==== Texto fuente

No hace falta ser un adicto a las compras para sentirla, les ocurre a todos los humanos en mayor o menor medida. Incluso le ocurre a quien jamás sucumbe a la satisfacción de comprar, porque obtiene su placer en el extremo opuesto: el acto satisfactorio de no comprar ciertos objetos que gustan a los demás. El tacaño por antonomasia, el tacaño arquetípico, el tío Gilito de los tebeos de nuestra infancia, se regodeaba en sus monedas de oro, por el hecho de poder regodearse en ellas al no gastárselas. (La cicatería, en cierta forma, también es una sobreabundancia: un exceso de mezquindad.)

Al lector de novedades le gusta comprar libros nuevos. Al coleccionista de libros antiguos le gusta comprar primeras ediciones. Al goloso de los pasteles le gusta comprar pasteles recién hechos. Al entusiasta de la moda le gusta comprar las prendas de la nueva colección de otoño, cuando el otoño llega. Y así hasta el infinito.

Pero no hay ninguna compra que se parezca a la de comprar unas nuevas botas de fútbol cuando somos niños y lo jugamos.

Las botas nuevas no solo simbolizan y contienen la promesa de un futuro mejor, de nuevas aventuras, del tropiezo de una suerte también nueva (como todo nuevo objeto nos susurra desde su materialidad misma), sino que albergan todo el fútbol por jugar, que es el entero fútbol, como en el diccionario están contenidas todas las obras por escribir, porque están contenidas todas las palabras que se emplearán al escribir esas obras.

Las nuevas botas son un borrón y cuenta nueva con respecto a todo lo jugado, y una manera de volver a empezar con todo lo aprendido. A las botas nuevas se les transfiere toda la experiencia de las viejas botas, toda la experiencia de nuestros pies, toda la experiencia de lo jugado, de lo entrenado, de lo imaginado, de lo soñado.

========
==== Datos proporcionados

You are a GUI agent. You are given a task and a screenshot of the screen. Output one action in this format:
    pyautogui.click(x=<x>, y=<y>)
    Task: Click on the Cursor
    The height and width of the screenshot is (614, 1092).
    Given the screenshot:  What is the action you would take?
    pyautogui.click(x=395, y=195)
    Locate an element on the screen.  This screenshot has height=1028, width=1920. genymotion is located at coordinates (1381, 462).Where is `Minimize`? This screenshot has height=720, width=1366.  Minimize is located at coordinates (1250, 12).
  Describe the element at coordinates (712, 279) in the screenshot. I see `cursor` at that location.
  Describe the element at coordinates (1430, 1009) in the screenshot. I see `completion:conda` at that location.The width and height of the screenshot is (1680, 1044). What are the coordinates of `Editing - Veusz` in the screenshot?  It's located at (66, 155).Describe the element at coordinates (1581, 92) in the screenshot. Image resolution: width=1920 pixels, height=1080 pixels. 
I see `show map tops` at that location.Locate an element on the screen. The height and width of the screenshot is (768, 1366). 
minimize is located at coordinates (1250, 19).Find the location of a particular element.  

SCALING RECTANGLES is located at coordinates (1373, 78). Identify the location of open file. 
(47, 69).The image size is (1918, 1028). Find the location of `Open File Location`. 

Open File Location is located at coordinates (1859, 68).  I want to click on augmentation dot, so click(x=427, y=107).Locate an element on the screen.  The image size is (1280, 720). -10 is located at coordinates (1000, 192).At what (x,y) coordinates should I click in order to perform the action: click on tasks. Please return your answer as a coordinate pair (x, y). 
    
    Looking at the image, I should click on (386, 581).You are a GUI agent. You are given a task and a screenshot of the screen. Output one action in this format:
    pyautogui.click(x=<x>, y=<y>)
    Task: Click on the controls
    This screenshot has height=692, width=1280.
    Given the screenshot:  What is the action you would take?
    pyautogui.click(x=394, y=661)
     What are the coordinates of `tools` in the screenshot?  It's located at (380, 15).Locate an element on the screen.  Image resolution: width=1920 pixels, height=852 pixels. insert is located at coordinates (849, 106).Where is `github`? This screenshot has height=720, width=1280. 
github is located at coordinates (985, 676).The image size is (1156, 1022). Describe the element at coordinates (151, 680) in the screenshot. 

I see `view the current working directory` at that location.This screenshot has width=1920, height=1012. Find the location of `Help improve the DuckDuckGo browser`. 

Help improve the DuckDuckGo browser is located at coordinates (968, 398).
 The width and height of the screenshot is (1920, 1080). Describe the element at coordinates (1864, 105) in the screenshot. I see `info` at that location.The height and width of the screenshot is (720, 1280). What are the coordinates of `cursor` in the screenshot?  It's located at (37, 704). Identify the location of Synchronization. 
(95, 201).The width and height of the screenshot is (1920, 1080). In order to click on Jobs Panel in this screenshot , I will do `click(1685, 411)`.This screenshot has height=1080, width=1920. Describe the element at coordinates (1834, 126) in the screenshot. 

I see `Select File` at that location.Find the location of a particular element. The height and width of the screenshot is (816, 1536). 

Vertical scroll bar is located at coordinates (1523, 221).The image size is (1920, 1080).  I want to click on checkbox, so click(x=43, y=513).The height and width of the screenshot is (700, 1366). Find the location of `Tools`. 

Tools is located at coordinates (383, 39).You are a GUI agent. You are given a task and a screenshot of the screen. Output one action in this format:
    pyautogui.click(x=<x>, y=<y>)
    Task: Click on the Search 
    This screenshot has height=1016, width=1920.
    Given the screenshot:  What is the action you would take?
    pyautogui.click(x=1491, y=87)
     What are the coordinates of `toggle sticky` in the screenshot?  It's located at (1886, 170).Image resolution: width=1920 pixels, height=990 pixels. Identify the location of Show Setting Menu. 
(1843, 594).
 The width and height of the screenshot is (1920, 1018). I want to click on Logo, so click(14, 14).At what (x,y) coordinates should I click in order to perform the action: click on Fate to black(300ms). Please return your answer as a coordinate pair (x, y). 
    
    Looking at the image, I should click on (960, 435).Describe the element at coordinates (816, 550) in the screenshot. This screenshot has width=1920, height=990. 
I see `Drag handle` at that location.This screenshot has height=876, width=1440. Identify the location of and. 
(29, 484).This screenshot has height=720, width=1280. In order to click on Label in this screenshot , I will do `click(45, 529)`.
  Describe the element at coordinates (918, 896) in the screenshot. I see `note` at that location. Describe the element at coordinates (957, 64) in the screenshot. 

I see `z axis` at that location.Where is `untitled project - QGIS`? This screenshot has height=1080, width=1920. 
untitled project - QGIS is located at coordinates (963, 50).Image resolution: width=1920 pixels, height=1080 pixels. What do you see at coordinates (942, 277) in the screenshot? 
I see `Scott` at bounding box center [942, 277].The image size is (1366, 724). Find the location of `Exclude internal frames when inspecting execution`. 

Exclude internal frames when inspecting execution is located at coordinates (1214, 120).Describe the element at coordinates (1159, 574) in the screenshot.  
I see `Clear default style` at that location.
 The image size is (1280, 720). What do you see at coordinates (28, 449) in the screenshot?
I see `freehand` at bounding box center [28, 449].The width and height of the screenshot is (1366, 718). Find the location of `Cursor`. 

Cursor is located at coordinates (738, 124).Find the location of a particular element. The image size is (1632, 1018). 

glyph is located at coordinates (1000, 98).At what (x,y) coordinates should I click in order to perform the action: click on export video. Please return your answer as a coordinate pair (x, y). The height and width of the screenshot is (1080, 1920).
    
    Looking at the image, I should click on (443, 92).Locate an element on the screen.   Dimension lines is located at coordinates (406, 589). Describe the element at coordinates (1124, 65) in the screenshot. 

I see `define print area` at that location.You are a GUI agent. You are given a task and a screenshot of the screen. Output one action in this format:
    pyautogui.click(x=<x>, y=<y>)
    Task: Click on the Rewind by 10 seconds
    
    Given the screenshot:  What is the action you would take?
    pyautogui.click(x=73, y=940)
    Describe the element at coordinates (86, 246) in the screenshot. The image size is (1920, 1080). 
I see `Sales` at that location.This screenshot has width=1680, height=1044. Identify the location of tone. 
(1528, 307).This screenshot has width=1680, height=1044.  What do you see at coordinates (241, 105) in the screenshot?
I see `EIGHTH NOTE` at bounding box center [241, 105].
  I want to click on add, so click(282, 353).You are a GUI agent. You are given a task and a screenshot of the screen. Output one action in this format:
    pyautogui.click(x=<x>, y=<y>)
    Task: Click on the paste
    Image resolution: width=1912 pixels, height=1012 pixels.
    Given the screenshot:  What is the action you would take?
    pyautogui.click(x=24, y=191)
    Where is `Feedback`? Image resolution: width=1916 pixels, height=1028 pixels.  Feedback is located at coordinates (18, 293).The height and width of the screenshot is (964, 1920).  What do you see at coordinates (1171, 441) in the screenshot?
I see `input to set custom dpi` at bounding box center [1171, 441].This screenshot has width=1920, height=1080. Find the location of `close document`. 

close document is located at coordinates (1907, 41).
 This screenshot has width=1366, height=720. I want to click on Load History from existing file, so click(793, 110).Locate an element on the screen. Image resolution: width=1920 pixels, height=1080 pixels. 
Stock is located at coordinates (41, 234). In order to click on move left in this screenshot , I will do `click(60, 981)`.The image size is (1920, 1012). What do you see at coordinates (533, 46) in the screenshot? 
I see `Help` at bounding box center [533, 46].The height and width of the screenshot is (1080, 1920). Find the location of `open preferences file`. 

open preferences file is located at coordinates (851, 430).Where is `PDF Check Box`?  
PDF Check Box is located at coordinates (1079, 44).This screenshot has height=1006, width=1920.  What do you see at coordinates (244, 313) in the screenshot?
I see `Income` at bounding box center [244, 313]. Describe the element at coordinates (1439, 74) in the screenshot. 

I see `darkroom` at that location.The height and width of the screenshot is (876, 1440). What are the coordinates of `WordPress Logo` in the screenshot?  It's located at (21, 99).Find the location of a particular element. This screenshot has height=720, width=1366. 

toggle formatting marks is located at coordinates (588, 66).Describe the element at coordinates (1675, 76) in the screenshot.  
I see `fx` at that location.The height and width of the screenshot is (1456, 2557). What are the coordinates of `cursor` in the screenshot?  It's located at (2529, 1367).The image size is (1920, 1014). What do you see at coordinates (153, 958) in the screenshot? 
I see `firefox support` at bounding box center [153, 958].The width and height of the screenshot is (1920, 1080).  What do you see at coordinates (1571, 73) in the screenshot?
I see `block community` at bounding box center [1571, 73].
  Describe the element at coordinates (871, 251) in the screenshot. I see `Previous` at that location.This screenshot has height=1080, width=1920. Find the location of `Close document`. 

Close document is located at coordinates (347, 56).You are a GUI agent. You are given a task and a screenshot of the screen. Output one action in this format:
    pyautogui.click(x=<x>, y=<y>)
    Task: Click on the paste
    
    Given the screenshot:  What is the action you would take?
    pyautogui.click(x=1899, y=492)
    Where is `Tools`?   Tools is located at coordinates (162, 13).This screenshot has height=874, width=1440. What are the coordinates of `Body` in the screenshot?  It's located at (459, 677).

========

▶ Enunciado 1: Enumera los tipos de comprador que aparecen en el fragmento sobre las compras en el párrafo que empieza «Al lector de novedades», junto con lo que a cada uno le gusta comprar.
▶ Enunciado 2: Reproduce literalmente el pasaje del fragmento sobre las compras que comienza con «Las botas nuevas no» y llega hasta «escribir esas obras.».
▶ Enunciado 3: Indica si cada afirmación coincide con el fragmento sobre las compras y responde sí o no, citando textualmente las palabras que lo deciden: (a) El tacaño obtiene placer al no comprar ciertos objetos. (b) Solo los adictos a las compras sienten esa satisfacción. (c) A las botas nuevas se les transfiere la experiencia de las viejas.

▶ Respuesta correcta 1:
- Lector de novedades: libros nuevos.
- Coleccionista de libros antiguos: primeras ediciones.
- Goloso de los pasteles: pasteles recién hechos.
- Entusiasta de la moda: las prendas de la nueva colección de otoño, cuando el otoño llega.

▶ Respuesta correcta 2:
Las botas nuevas no solo simbolizan y contienen la promesa de un futuro mejor, de nuevas aventuras, del tropiezo de una suerte también nueva (como todo nuevo objeto nos susurra desde su materialidad misma), sino que albergan todo el fútbol por jugar, que es el entero fútbol, como en el diccionario están contenidas todas las obras por escribir, porque están contenidas todas las palabras que se emplearán al escribir esas obras.

▶ Respuesta correcta 3:
(a) Sí: «obtiene su placer en el extremo opuesto: el acto satisfactorio de no comprar ciertos objetos que gustan a los demás».
(b) No: «No hace falta ser un adicto a las compras para sentirla».
(c) Sí: «A las botas nuevas se les transfiere toda la experiencia de las viejas botas».